Ad aggiudicarsi il Premio nazionale Giulio Gambelli è Fabrizio Torchio, enologo e amministratore delegato del nostro gruppo di ricerca Grape s.r.l.

L’iniziativa del premio è stata promossa da IGP (I Giovani Promettenti) e da ASET (Associazione Stampa Enogastroagroalimentare Toscana), con la volontà di omaggiare ilricordo di Giulio Gambelli, premiando i giovani enologi vicini alla sua idea di vino: un prodotto che rispetta la materia prima, esprimendo a pieno sia il vitigno di provenienza che il territorio di origine, in assoluta pulizia e correttezza esecutiva.

Fabrizio Torchio collabora attivamente con l’azienda agricola Socrè di Barbaresco dal 2007, contribuendo alla selezione della materia prima, in vendemmia, e alla vinificazione delle rispettive partite di uva.

La selezione al concorso era aperta tutti gli enologi italiani under 35 con il loro vini: spumanti, rossi, bianchi e rosati.

I membri della giuria hanno decretato l’aderenza dei vini allo stile di Giulio Gambelli, per poi giudicarli in termini di punteggio (da 7 a 10 inclusi mezzi punti). Il maggior problema in questa degustazione è stata la pulizia dei vini, primo aspetto fondante del

pensiero di Giulio che non tollerava puzzette nel bicchiere. Qualcosa di rivoluzionario 40 anni fa e che oggi torna prepotentemente di moda viste le polemiche attuali.

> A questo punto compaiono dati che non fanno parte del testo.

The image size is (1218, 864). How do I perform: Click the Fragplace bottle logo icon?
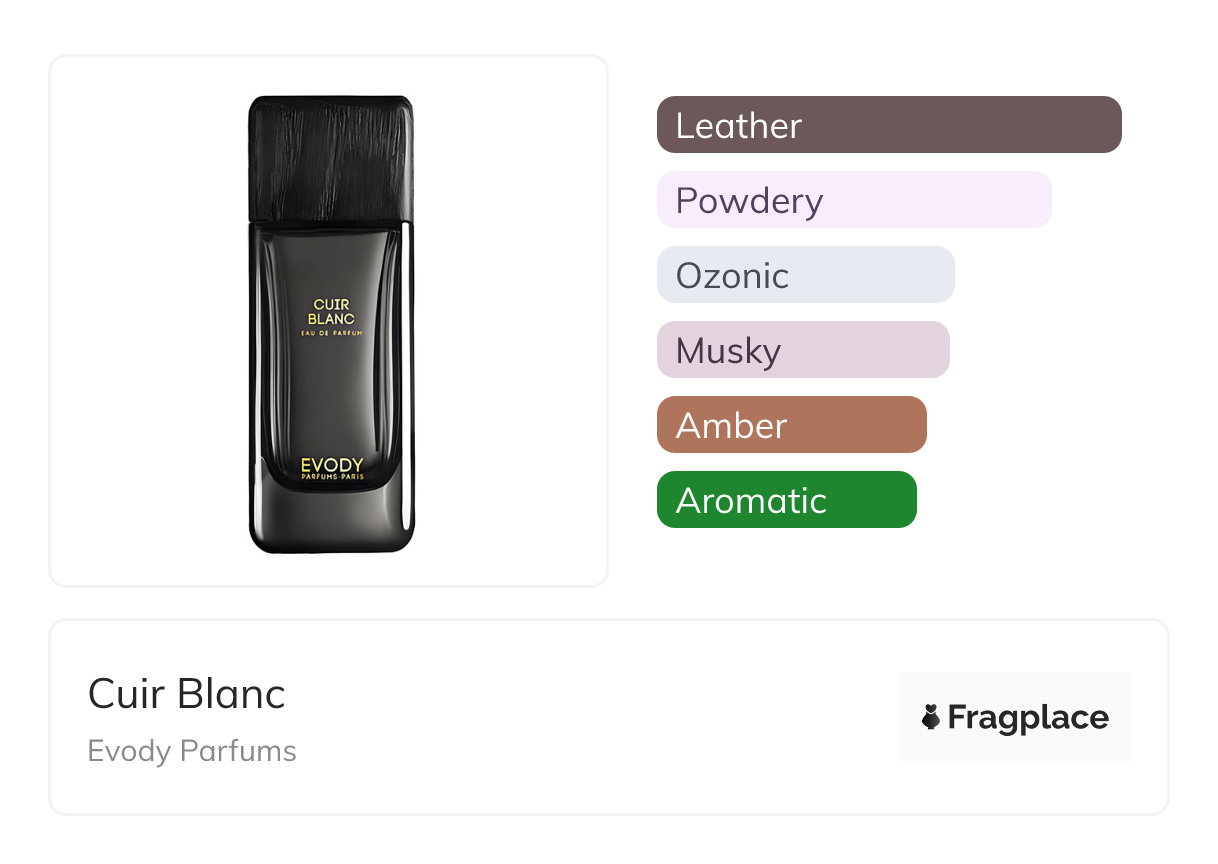click(931, 717)
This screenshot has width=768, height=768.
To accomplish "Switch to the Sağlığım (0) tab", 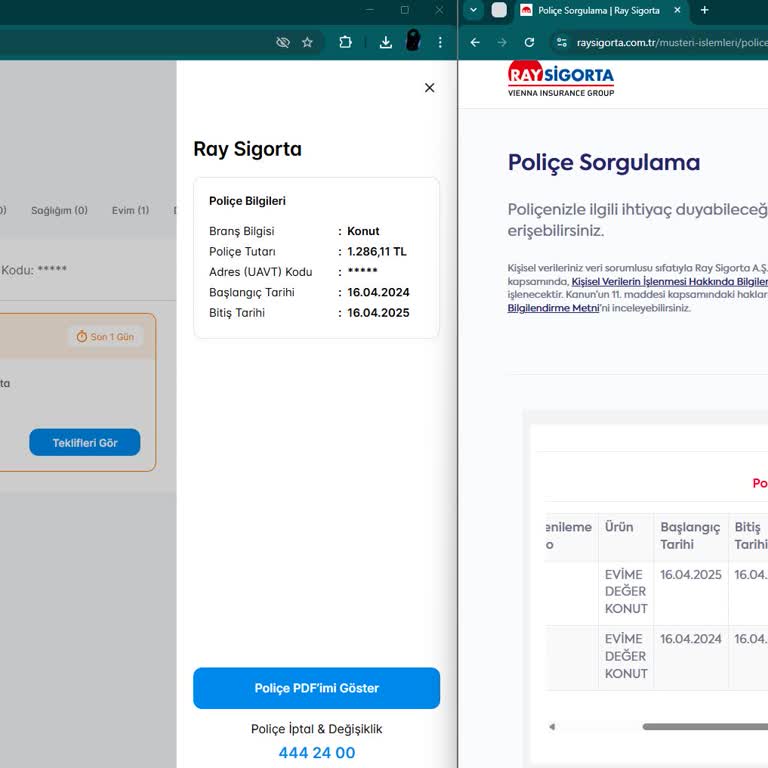I will click(59, 210).
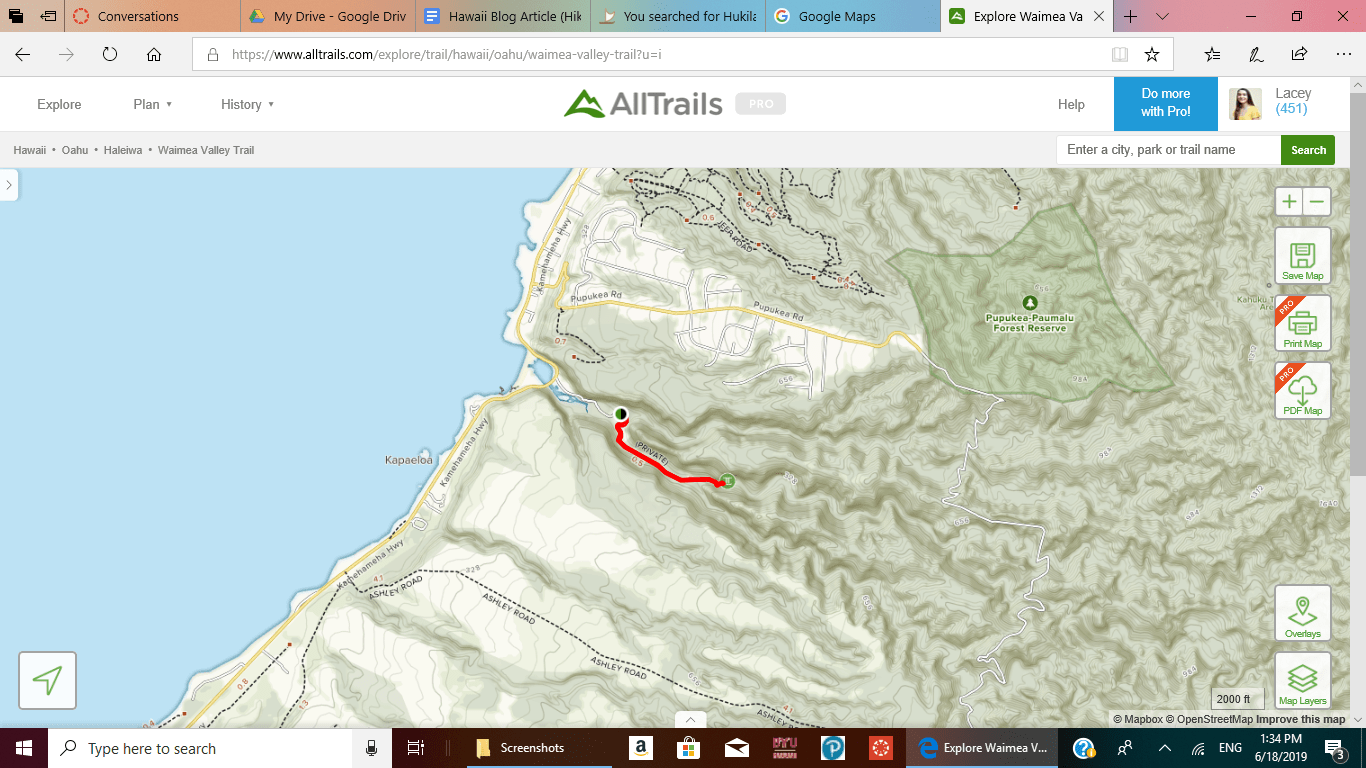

Questo premio è diventato un potente riflettore da puntare sui giovani enologi che non sempre riescono ad emergere e a trovare spazio in cantine disposte a scommettere sul loro talento. I giovani enologi italiani partecipanti sono riusciti a far emergere, quando presenti, storia e tradizione (Barbaresco, Lessona, Bramaterra, Montalcino, Roero, Etna, Valtellina) producendo vini più semplici e diretti, che nascono davvero dal vitigno e dal territorio, senza che la visione enologica li renda simili e omologati.